Attorney General Alberto Gonzales told the nation’s governors just this week of a detailed procedure for requesting federal assistance before lawlessness gets out of hand in a disaster.

The Justice Department also has assembled a list of candidates, drawn from the FBI and other agencies, to serve as the top federal law enforcement official at the scene of a hurricane or other disaster. In addition, it has identified law enforcement officers working throughout the federal government who could respond quickly to a disaster scene.

After Katrina, federal health officials sent 14 medical stations, including 3,500 beds for non-acute care, to Louisiana and Mississippi.

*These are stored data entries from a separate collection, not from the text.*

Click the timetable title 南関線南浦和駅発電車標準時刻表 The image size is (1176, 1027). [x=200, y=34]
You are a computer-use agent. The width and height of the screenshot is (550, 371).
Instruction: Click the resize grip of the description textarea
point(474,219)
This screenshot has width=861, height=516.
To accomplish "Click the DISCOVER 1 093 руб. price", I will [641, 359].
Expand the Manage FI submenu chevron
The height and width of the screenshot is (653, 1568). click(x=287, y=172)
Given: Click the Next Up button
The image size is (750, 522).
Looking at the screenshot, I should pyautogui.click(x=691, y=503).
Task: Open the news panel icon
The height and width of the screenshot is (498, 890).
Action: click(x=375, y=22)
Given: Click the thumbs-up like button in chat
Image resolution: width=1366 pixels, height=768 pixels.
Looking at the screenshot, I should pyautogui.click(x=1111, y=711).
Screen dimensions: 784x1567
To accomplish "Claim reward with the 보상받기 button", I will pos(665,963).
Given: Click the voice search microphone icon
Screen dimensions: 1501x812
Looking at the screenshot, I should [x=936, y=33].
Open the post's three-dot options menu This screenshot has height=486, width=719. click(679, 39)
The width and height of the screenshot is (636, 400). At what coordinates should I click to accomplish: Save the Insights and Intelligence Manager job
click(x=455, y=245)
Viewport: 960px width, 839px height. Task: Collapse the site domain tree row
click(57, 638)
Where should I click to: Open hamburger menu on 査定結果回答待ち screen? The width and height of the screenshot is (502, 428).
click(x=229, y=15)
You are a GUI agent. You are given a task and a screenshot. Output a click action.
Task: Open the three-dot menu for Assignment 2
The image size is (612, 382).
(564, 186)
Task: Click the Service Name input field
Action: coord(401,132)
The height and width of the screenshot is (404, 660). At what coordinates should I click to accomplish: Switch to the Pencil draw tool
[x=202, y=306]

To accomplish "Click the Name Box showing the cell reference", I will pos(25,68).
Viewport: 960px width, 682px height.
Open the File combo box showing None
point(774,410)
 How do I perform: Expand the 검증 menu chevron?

The Health and Human Services Department ordered six more stations for this hurricane season, boosting the number of available beds to 5,000.

Nationwide, some 6,000 Public Health Services doctors have “go-bags” at the ready and are on a shorter leash this year to ensure that medical help can get into the storm zone if needed.

The doctors are divided into three tiers of readiness. Working one-month shifts, they are on call and expected to be at the airport in as little as 12 hours, said Capt. Andy Stevermer, a doctor and Seattle-based regional emergency coordinator for the federal department.

Stevermer, who spent 110 days in Louisiana after Katrina, also said 25 rapid-response medical teams, with different specialties, have been training together around the country for the first time.

“It makes a big difference when you’re out in the field when you’re working beside somebody you have worked with and know,” Stevermer said.

Getting commodities to the right places – and knowing where they are at any given moment – was a huge problem after Katrina, and federal officials expect to have a better fix this time.

Some people went for days without food and water after Katrina because FEMA did not know where its supply trucks were once they left the warehouses and had no way to redirect them when they ended up in the wrong place.

Stored at sites in Atlanta and Fort Worth, Texas, are four times as many ready-made meals as last year, more than twice the amount of water and nearly five times as much ice.

Should this stockpile grow short, Paulison said, an agreement is in place with a Defense Department agency to provide backup and supplies.

Besides food, FEMA says it has enough blue, plastic sheeting for at least 90,000 roofs, tarps for 80,000 households, and hundreds of generators for fuel suppliers, hospitals and other priority buildings.

Chertoff has tried to persuade oil companies to put generators at more gas stations so people can get fuel if the power is out after a storm.

In another post-Katrina change, the armed forces are getting a bigger role in coordinating the nation’s disaster response, with Pentagon personnel being stationed at FEMA’s 10 regional offices.

Additionally, some 367,000 National Guardsmen will be on call for storm duty.

The Federal Aviation Administration will use people already on the ground to clear airport runways, fire up backup generators if needed, and help reopen for emergency flights and regular business. After Katrina, military flights were operating within 24 hours.